⟨

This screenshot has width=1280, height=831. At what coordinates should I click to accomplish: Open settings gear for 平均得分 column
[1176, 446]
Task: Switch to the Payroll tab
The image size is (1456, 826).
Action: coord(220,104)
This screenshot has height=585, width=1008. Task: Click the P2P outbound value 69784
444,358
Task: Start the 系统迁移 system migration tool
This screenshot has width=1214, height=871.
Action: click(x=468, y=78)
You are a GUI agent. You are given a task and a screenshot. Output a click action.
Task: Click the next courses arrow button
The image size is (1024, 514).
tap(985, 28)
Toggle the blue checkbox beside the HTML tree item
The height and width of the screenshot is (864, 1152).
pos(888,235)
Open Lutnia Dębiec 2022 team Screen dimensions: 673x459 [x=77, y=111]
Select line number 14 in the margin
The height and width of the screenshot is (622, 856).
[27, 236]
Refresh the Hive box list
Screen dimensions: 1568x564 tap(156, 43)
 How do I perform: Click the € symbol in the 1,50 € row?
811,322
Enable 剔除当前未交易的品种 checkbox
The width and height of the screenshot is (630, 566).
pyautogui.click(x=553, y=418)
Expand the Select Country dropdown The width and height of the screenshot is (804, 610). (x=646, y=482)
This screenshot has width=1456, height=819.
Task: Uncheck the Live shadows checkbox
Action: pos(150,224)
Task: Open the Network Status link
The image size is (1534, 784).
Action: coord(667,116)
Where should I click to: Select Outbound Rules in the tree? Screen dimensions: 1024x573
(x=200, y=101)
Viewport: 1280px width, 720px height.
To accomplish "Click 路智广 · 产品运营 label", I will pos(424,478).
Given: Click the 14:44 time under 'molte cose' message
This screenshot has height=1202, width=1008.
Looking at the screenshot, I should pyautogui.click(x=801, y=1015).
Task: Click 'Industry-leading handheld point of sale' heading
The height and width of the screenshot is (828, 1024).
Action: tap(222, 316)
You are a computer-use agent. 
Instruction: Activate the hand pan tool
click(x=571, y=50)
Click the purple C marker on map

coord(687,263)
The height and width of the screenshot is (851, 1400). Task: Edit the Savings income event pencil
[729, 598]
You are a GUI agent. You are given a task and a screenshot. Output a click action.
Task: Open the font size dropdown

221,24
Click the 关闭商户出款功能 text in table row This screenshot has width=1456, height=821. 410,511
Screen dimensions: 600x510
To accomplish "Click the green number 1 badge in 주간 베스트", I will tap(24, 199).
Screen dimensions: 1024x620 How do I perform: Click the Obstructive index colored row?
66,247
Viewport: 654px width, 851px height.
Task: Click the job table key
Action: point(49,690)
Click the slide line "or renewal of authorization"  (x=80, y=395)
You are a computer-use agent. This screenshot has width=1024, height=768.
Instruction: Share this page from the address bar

⟩

### What the task requires
Write out the entries verbatim, all of them.

### Task response
This screenshot has width=1280, height=831. At what coordinates should I click to accomplish: Open settings gear for 平均得分 column
[1176, 446]
Task: Switch to the Payroll tab
The image size is (1456, 826).
Action: coord(220,104)
This screenshot has height=585, width=1008. Task: Click the P2P outbound value 69784
444,358
Task: Start the 系统迁移 system migration tool
This screenshot has width=1214, height=871.
Action: click(x=468, y=78)
You are a GUI agent. You are given a task and a screenshot. Output a click action.
Task: Click the next courses arrow button
The image size is (1024, 514).
tap(985, 28)
Toggle the blue checkbox beside the HTML tree item
The height and width of the screenshot is (864, 1152).
pos(888,235)
Open Lutnia Dębiec 2022 team Screen dimensions: 673x459 [x=77, y=111]
Select line number 14 in the margin
The height and width of the screenshot is (622, 856).
[27, 236]
Refresh the Hive box list
Screen dimensions: 1568x564 tap(156, 43)
 How do I perform: Click the € symbol in the 1,50 € row?
811,322
Enable 剔除当前未交易的品种 checkbox
The width and height of the screenshot is (630, 566).
pyautogui.click(x=553, y=418)
Expand the Select Country dropdown The width and height of the screenshot is (804, 610). (x=646, y=482)
This screenshot has width=1456, height=819.
Task: Uncheck the Live shadows checkbox
Action: pos(150,224)
Task: Open the Network Status link
The image size is (1534, 784).
Action: coord(667,116)
Where should I click to: Select Outbound Rules in the tree? Screen dimensions: 1024x573
(x=200, y=101)
Viewport: 1280px width, 720px height.
To accomplish "Click 路智广 · 产品运营 label", I will pos(424,478).
Given: Click the 14:44 time under 'molte cose' message
This screenshot has height=1202, width=1008.
Looking at the screenshot, I should pyautogui.click(x=801, y=1015).
Task: Click 'Industry-leading handheld point of sale' heading
The height and width of the screenshot is (828, 1024).
Action: tap(222, 316)
You are a computer-use agent. 
Instruction: Activate the hand pan tool
click(x=571, y=50)
Click the purple C marker on map

coord(687,263)
The height and width of the screenshot is (851, 1400). Task: Edit the Savings income event pencil
[729, 598]
You are a GUI agent. You are given a task and a screenshot. Output a click action.
Task: Open the font size dropdown

221,24
Click the 关闭商户出款功能 text in table row This screenshot has width=1456, height=821. 410,511
Screen dimensions: 600x510
To accomplish "Click the green number 1 badge in 주간 베스트", I will tap(24, 199).
Screen dimensions: 1024x620 How do I perform: Click the Obstructive index colored row?
66,247
Viewport: 654px width, 851px height.
Task: Click the job table key
Action: point(49,690)
Click the slide line "or renewal of authorization"  (x=80, y=395)
You are a computer-use agent. This screenshot has width=1024, height=768.
Instruction: Share this page from the address bar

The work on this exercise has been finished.